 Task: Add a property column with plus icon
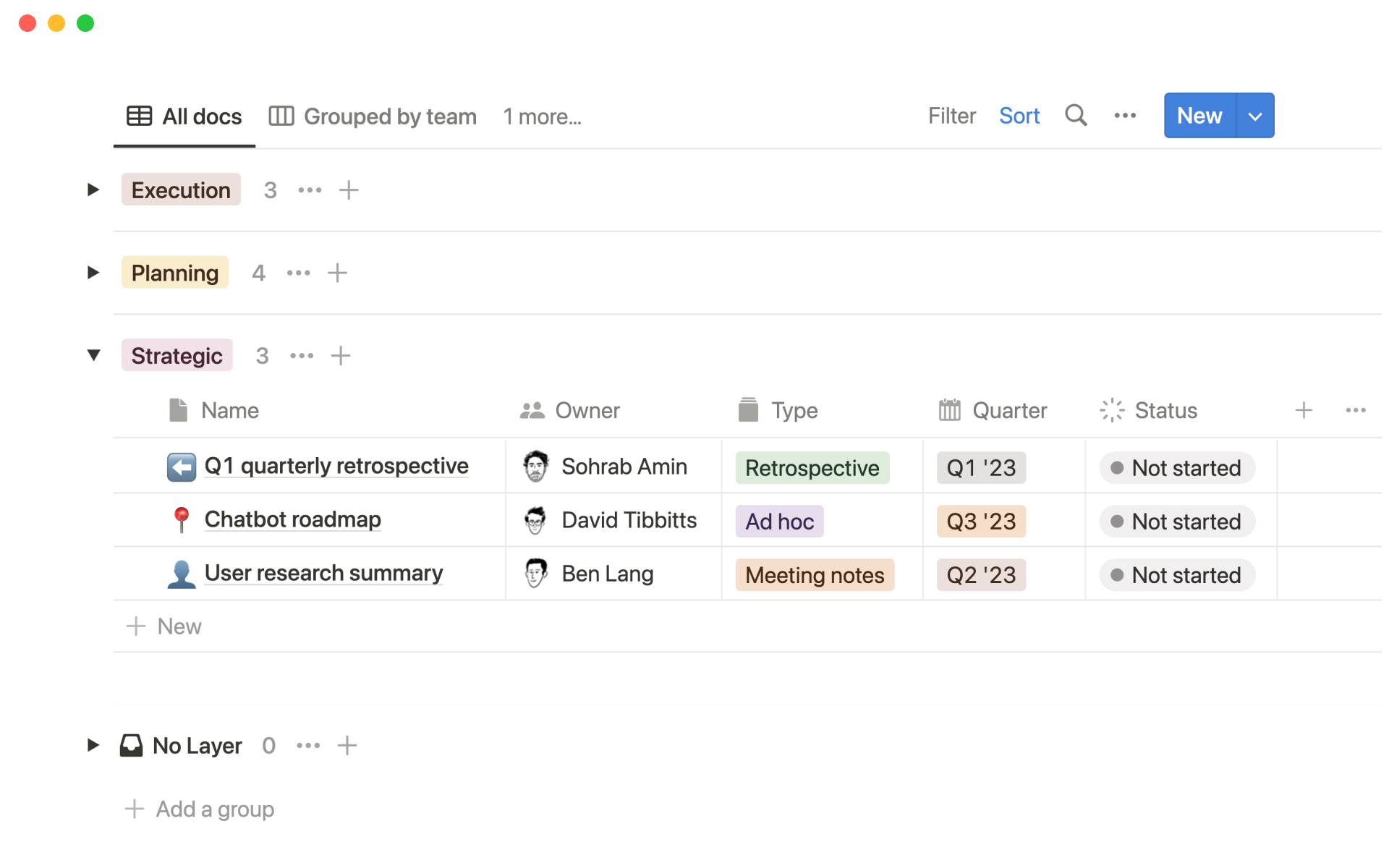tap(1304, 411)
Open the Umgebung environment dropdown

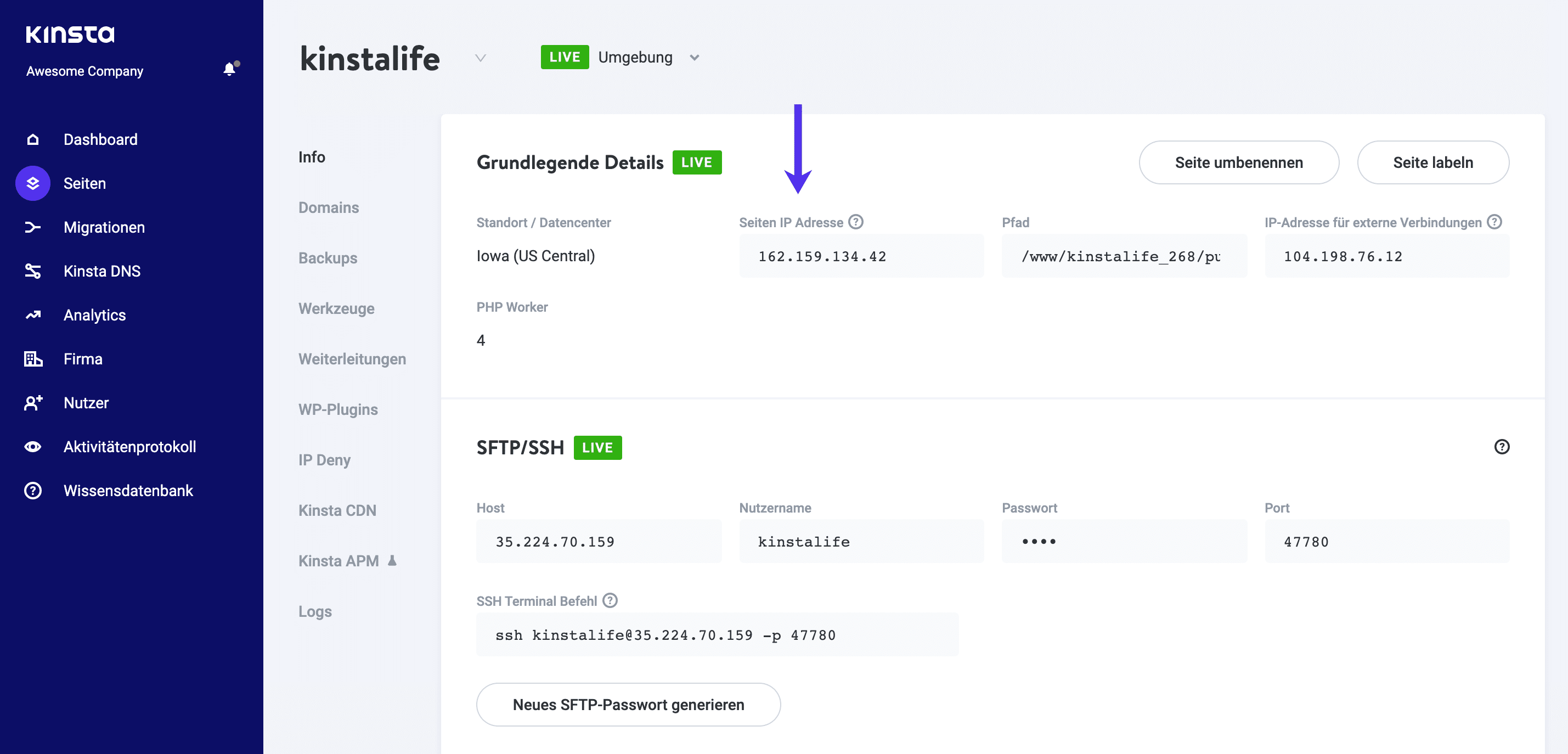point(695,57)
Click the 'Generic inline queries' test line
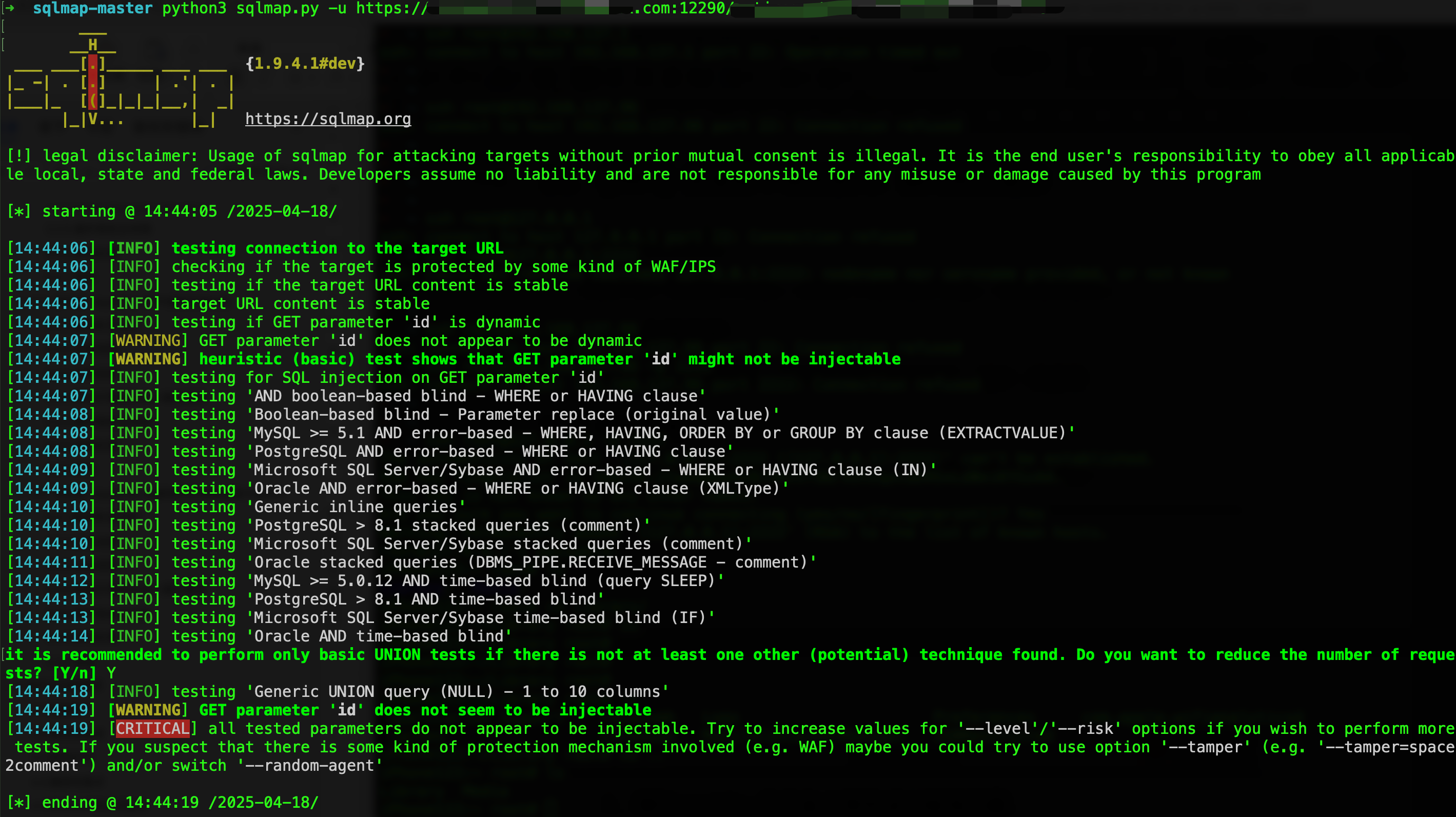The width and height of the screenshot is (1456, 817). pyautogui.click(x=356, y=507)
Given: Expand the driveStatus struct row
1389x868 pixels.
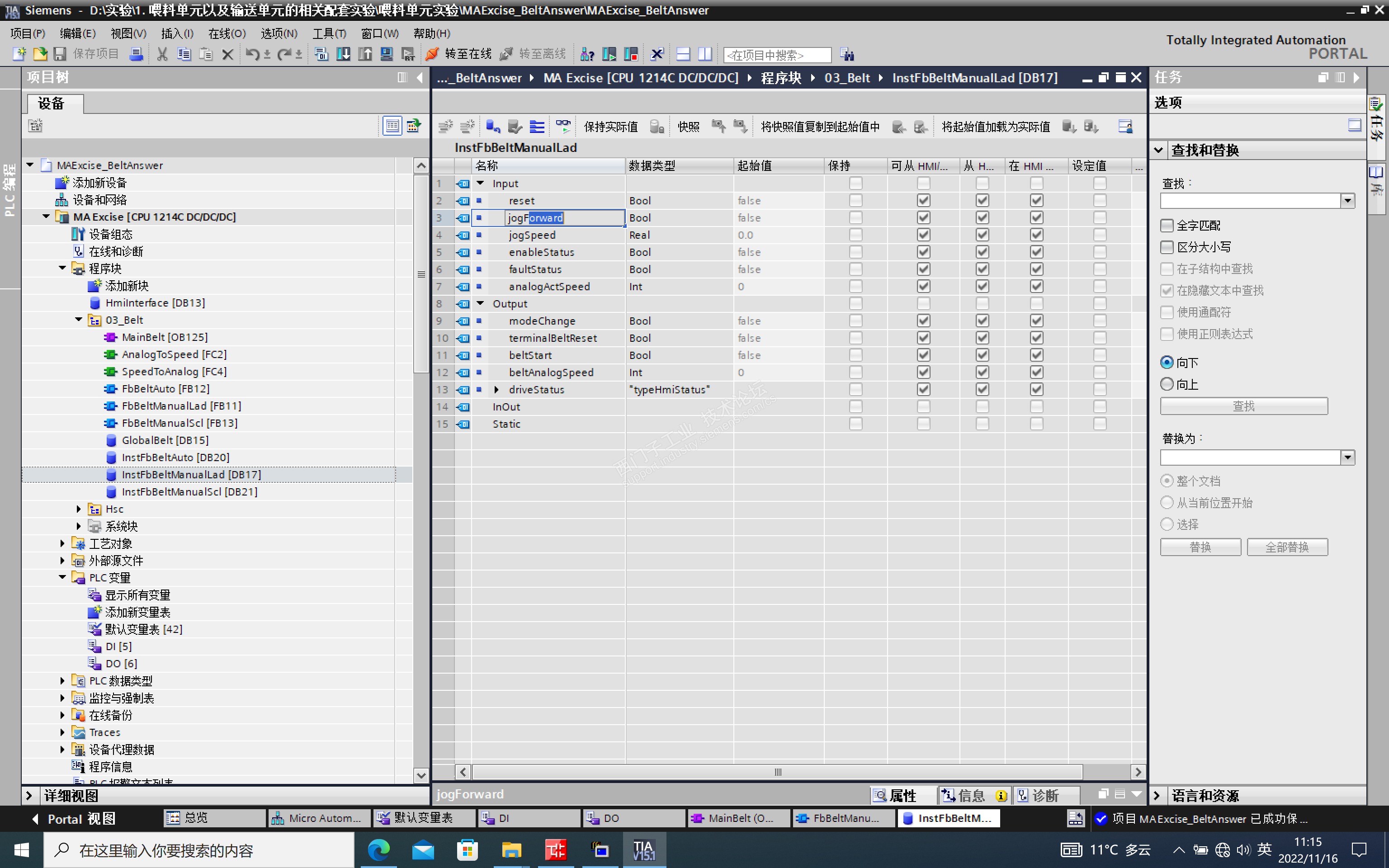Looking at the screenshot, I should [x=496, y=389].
-=-=-
> _TASK DIRECTIONS_:
Word for word, copy the lines from the one with "Open the Umgebung environment dropdown" through the end of the entries above, and do not include any picture.

> _TASK RESULT_:
Open the Umgebung environment dropdown

point(695,57)
Click the 'Generic inline queries' test line
The width and height of the screenshot is (1456, 817). pyautogui.click(x=356, y=507)
Given: Expand the driveStatus struct row
1389x868 pixels.
Looking at the screenshot, I should [x=496, y=389].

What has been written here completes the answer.